Some writers and musicians say they will never live in Cuba again under the Castro government; others are reluctant to commit publicly to any political position for fear they will not be allowed to return to their families on the island. The result is a revolving door of Cuban intellectuals and artists.
“Here, what’s important is your work, not your biography,” said Antonio José Ponte, a 42-year-old Cuban writer who has lived in Madrid for one year. “In a city like Miami people want to know who you are, what you think, when you left. They want to know who they are talking to. Here, the outlines are fuzzier.”
Yet, Mr. Ponte said he understood that eagerness to know: “It’s the nature of the altered and confusing state of being an exile.” The increasing importance of Spain in Cuba’s cultural life is the newest twist in the relations between the countries. In the 19th century, when Cubans were waging war against Spain to obtain their independence, rebels were sent here as punishment. Later, many Spaniards escaping the civil war here found refuge in Cuba. And, in the 1960s, Cuban refugees fleeing Castro found haven here, but the majority eventually moved to Miami or Puerto Rico. Now, for those eager to have close contact with Cuban artists and thinkers, Madrid has become a necessary stop.
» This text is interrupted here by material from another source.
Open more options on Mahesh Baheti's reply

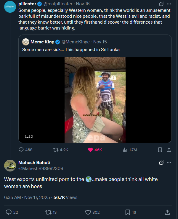(169, 163)
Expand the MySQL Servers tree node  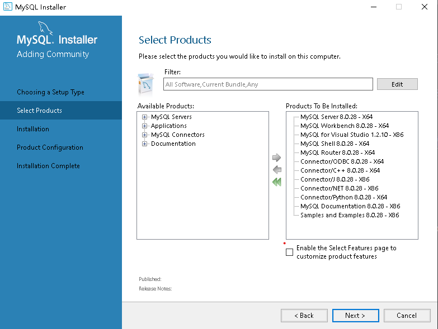(x=145, y=117)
“It’s been an accidental and slow process,” said Raúl Rivero, who left Cuba for Madrid in the spring of 2005, after two years of imprisonment for his work as an independent journalist and dissident.
Even if they could travel to Miami, many artists and intellectuals choose to stay here for “practical reasons.” They have the backing of publishing houses, art galleries and even the film and television industry, in a country where the Spanish-language market is not a niche business, but the only one.
Yet, Mr. Rivero said going to Miami was a problem for Cuban intellectuals and artists who were simply passing through because the Cuban government scrutinized those visits.
Some artists, like Chucho Valdés, have reached such heights of popularity and professional achievement that they have much more freedom than younger, emerging artists. Mr. Valdés informs the Cuban Cultural Ministry of where he performs, but he does not seek permission, he said.
He would be eager to play in Havana with his father, he said. Then he paused. “But I don’t know if Bebo will be willing to go. That’s a different story.”
His father said there was no reason for him to return to Cuba.
“If the regime changes and there is a constitution and I don’t have to ask permission from anyone to return to my own country, then I’ll go back and play,” he said. “And that would be a joyful day.”